== Provided passage ==
══════════

Regardless of whether or not Adaptive Thermal Monitor is enabled, in the event of a catastrophic cooling failure, the processor will automatically shut down when the silicon has reached an elevated temperature (refer to the THERMTRIP# definition in Table 5-1). THERMTRIP# activation is independent of processor activity. The temperature at which THERMTRIP# asserts is not user configurable and is not software visible.
IntelDocs said:
Assertion of THERMTRIP# (Thermal Trip) indicated the processor junction temperature has reached a level beyond which permanent silicon damage may occur. Measurement of the temperature is accomplished through an internal thermal sensor. Upon assertion of THERMTRIP#, the processor will shut off its internal clocks (thus halting program execution) in an attempt to reduce the processor juntion temperature. To further protect the processor, its core voltage (VCC, VTTA VTTD and VDDQ must be removed following the assertion of THERMTRIP#. Once activated, THERMTRIP# remains latched until RESET# is asserted. While the assertion of the RESET# signal may de-assert THERMTRIP#, if the processor junction temperature remains at or above the trip level, THERMTRIP# will again be asserted after RESET# is de-asserted.

══════════

== Written exercise ==
Output the THERMTRIP# passage verbatim, starting at "Regardless of whether" and ending at "not software visible.".

== Information supplied ==
══════════

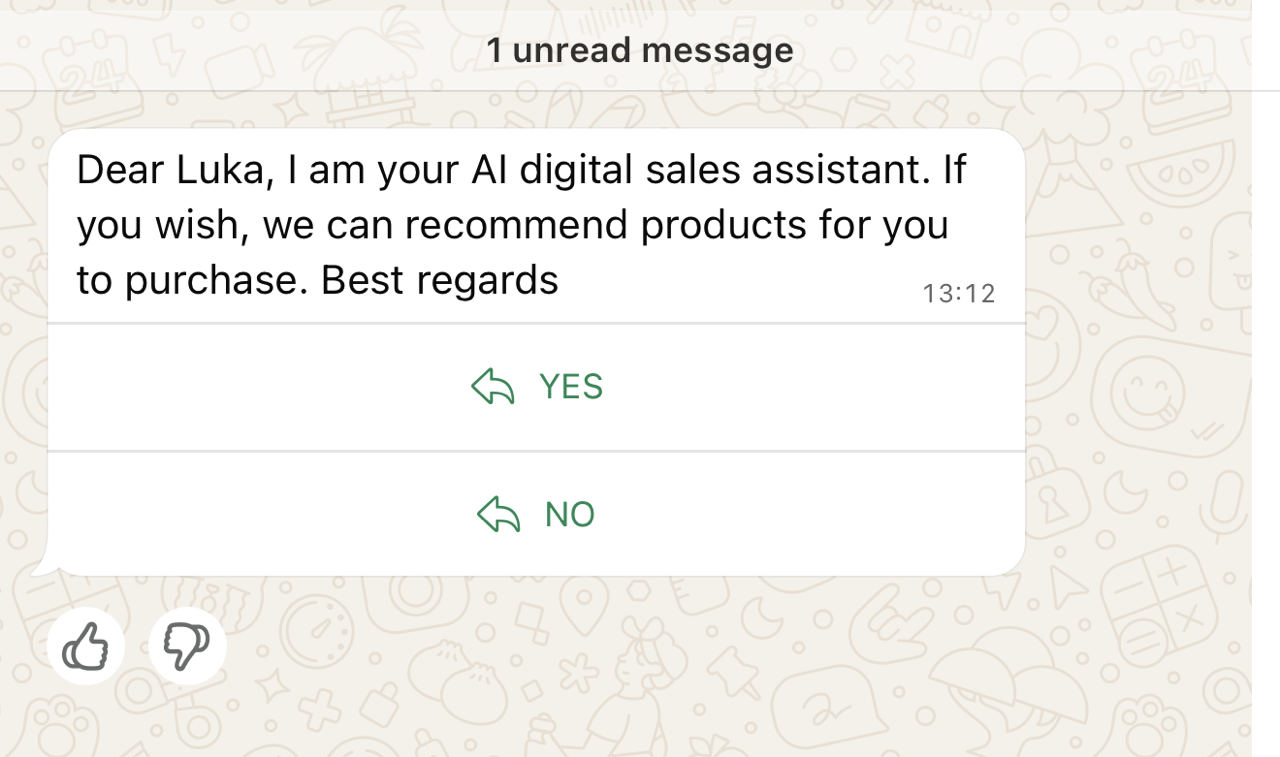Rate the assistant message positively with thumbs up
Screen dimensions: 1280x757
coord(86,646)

══════════

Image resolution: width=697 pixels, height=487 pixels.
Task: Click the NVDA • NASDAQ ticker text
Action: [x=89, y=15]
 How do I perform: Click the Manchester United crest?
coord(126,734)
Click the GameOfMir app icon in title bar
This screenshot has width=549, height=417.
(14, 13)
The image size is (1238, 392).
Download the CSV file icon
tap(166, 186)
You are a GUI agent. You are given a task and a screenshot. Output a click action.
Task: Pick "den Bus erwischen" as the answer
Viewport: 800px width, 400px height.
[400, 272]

══════════

== Output for this exercise ==
Regardless of whether or not Adaptive Thermal Monitor is enabled, in the event of a catastrophic cooling failure, the processor will automatically shut down when the silicon has reached an elevated temperature (refer to the THERMTRIP# definition in Table 5-1). THERMTRIP# activation is independent of processor activity. The temperature at which THERMTRIP# asserts is not user configurable and is not software visible.